The back story to this is the Atlanta Games of 1996 when one of the main sponsors, Adidas, was ambushed by its rival Nike, who bought up many billboard spots around the host venues and made it look like they were officially on-board when, in fact, they had contributed nothing compared to Adidas’s tens of millions of dollars. That wasn’t ever going to happen again and that’s fair enough.

Ambush marketing is a feature of all global sporting events these days and the act of Parliament was set up with the protection of the keynote sponsors in mind. Nothing wrong with that. If major corporations are shelling out millions then they deserve a free run at the Games. But the act is incredibly far-reaching and it goes well beyond the normal copyright and trademark protection. It is now being used in the most petty ways by the brand police.

The 5 Live Investigates programme cited a number of examples. There’s a butcher in Weymouth, for example, who was warned about his window display by an Olympic Big Brother. He did a design of the Olympic rings made of sausages with 2012 written underneath. He was told he wasn’t allowed, so he changed the rings to squares and 2012 to 2013, but still LOCOG (London Organising Committee of the Olympic Games) weren’t happy.

Another case involved the British Sugar Craft Guild International Exhibition in Shropshire. It’s a competition for the world’s best cake decorators and they decided this year’s event would take an Olympic theme, but they were warned they’d be in breach of the “no marketing protocol” so the theme had to be abandoned.

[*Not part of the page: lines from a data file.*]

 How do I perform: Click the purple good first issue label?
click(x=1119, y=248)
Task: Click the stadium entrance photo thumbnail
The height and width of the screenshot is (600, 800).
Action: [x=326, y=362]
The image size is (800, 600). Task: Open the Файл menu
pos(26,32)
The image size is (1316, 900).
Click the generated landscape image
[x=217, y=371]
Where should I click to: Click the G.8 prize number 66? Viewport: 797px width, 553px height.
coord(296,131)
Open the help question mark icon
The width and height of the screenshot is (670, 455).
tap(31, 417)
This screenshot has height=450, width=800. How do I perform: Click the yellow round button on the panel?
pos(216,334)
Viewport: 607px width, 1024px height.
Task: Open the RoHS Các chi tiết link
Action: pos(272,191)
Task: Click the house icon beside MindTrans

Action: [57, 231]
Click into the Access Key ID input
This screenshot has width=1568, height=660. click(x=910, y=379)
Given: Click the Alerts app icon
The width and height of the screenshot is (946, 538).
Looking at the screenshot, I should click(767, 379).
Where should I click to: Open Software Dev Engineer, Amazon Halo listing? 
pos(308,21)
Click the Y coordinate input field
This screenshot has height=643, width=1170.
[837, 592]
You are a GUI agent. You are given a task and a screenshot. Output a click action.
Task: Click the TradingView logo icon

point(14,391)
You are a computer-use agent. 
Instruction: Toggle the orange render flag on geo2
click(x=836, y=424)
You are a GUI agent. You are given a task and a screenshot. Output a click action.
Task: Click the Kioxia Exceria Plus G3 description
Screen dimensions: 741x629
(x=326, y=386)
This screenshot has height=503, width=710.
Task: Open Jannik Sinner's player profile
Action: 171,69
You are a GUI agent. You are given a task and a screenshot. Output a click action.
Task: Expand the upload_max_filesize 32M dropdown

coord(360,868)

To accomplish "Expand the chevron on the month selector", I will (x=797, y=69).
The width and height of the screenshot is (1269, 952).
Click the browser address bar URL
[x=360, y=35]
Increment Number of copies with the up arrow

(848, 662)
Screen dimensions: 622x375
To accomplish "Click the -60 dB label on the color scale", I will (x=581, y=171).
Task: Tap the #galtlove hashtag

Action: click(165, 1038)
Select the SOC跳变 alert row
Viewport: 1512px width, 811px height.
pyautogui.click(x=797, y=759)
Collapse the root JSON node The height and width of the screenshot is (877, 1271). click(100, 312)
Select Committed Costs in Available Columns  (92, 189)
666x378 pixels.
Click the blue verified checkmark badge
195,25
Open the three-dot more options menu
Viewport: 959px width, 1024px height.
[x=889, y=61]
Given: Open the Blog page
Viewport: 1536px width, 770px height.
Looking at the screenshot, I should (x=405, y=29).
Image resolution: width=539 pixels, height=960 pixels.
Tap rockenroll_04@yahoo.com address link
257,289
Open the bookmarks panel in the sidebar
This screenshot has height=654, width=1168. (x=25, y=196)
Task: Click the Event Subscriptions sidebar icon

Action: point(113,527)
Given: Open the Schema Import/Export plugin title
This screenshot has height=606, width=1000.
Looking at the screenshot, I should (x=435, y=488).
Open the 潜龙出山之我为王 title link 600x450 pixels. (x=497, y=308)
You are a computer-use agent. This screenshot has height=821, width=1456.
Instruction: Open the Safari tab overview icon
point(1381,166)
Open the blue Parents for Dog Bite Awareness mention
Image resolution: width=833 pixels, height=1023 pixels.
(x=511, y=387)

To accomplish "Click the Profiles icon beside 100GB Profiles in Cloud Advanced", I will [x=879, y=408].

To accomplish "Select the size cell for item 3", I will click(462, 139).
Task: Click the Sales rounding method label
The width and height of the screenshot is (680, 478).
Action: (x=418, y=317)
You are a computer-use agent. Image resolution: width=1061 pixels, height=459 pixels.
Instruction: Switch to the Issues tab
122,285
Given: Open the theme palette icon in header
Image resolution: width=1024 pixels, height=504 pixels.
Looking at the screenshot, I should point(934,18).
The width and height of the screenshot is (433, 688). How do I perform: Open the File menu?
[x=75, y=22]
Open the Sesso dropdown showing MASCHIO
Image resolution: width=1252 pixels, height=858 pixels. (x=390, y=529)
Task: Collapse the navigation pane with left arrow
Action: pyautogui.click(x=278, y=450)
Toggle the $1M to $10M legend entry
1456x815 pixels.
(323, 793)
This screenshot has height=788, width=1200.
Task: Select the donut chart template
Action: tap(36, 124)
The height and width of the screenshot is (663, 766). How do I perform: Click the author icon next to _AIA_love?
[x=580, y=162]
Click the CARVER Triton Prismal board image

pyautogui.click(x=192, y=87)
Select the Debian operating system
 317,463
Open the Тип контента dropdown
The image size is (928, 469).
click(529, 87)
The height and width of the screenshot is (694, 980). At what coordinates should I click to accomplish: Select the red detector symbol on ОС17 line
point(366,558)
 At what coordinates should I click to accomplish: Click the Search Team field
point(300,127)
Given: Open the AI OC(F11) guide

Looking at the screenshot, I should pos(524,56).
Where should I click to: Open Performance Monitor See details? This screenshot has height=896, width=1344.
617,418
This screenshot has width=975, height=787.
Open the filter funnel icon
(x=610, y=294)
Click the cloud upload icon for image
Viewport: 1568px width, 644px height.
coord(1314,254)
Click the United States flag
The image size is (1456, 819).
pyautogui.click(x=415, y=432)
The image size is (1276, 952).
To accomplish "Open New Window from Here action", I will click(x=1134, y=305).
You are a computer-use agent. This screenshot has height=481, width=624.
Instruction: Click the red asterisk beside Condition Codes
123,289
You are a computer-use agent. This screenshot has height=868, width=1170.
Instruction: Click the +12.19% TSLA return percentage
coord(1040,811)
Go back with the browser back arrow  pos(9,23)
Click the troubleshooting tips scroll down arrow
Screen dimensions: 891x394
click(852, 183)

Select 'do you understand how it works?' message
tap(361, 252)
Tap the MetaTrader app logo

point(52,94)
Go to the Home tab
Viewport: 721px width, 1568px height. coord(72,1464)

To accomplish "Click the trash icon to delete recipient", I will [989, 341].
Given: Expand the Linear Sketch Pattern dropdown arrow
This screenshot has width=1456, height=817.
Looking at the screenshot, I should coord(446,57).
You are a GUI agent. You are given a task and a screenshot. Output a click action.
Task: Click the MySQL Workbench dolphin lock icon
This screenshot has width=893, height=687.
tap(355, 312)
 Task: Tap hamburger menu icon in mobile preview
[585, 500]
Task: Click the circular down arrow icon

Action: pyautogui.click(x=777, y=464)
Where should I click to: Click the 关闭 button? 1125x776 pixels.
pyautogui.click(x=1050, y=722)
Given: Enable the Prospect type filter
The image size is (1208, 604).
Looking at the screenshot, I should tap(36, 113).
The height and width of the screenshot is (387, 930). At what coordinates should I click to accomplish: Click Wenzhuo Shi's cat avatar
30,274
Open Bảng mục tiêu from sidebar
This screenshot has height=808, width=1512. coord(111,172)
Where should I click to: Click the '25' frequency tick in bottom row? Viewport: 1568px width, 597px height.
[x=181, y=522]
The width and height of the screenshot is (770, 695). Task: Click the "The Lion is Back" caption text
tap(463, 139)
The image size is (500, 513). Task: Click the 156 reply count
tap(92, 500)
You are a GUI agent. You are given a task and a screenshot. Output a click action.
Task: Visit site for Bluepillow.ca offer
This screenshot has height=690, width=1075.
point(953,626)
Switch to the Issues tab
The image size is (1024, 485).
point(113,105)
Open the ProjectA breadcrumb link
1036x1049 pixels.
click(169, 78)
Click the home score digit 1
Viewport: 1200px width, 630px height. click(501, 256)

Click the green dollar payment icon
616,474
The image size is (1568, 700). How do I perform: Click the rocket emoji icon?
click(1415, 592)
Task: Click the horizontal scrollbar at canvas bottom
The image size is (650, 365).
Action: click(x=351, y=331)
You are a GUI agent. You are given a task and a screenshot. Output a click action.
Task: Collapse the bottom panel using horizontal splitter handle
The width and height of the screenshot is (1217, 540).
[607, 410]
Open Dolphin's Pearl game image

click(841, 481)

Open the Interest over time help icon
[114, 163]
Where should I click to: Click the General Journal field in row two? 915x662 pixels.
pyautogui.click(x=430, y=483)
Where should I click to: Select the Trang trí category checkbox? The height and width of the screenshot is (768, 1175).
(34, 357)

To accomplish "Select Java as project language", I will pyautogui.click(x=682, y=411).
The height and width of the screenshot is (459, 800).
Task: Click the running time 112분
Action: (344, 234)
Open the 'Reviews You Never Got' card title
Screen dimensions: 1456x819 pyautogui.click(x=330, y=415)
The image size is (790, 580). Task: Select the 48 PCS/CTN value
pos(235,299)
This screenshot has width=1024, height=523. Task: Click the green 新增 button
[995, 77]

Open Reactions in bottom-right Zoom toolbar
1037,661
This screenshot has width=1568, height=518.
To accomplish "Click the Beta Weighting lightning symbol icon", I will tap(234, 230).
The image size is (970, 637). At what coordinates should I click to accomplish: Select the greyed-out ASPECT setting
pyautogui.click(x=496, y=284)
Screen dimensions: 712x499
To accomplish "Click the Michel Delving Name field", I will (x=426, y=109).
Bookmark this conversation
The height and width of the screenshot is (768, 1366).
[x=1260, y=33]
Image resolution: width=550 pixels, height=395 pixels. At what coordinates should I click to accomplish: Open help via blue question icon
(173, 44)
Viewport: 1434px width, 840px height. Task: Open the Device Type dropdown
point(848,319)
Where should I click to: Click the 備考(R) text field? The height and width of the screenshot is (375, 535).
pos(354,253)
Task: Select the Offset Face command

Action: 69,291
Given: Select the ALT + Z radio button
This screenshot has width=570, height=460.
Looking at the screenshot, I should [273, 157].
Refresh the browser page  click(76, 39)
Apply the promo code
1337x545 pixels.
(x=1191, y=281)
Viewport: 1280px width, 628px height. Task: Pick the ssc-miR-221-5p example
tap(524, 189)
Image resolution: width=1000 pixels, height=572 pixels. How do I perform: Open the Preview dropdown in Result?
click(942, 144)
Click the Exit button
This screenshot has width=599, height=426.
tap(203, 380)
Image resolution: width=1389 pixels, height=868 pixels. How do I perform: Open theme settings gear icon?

The case studies are piling up. New London Architecture is a not-for-profit organisation that showcases the best of British architecture. They wanted to host an exhibition showing the brilliant work that has been done by architects and engineers involved in the Olympics but were told they couldn’t. Not only could they not host it but they weren’t allowed to talk to any architects or engineers involved in the work until the Olympics are over. So the exhibition was shelved.

Somebody has come up with a new word: Olympicrosy. And another: Olympicnic. A small village in Surrey planned to host a big outdoor event on the local common and wanted to call it an Olympicnic, but they were banned from using the word. Too much like Olympics, you see. Can’t have it.

Quite honestly, I hope my kids’ school goes ahead and produces those T-shirts and I also hope the brand police turn up at break-time to stop them wearing them. You want to talk about the thrill of a 100m final? It would be nothing to the Olympic spectacle of hundreds of logoed children chasing the suits down the street and all the way back to their corporate world. Now that is something I would pay to see. Gold medals all round.